■ WHAT TO PRODUCE: Reproduce the line containing "You are a computer-use" in the listing below, then every later line up to the end, precisely as written.

■ DATA TO USE:
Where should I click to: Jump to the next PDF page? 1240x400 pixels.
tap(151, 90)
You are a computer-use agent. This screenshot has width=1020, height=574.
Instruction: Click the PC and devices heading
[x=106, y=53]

■ YOUR RESPONSE:
You are a computer-use agent. This screenshot has width=1020, height=574.
Instruction: Click the PC and devices heading
[x=106, y=53]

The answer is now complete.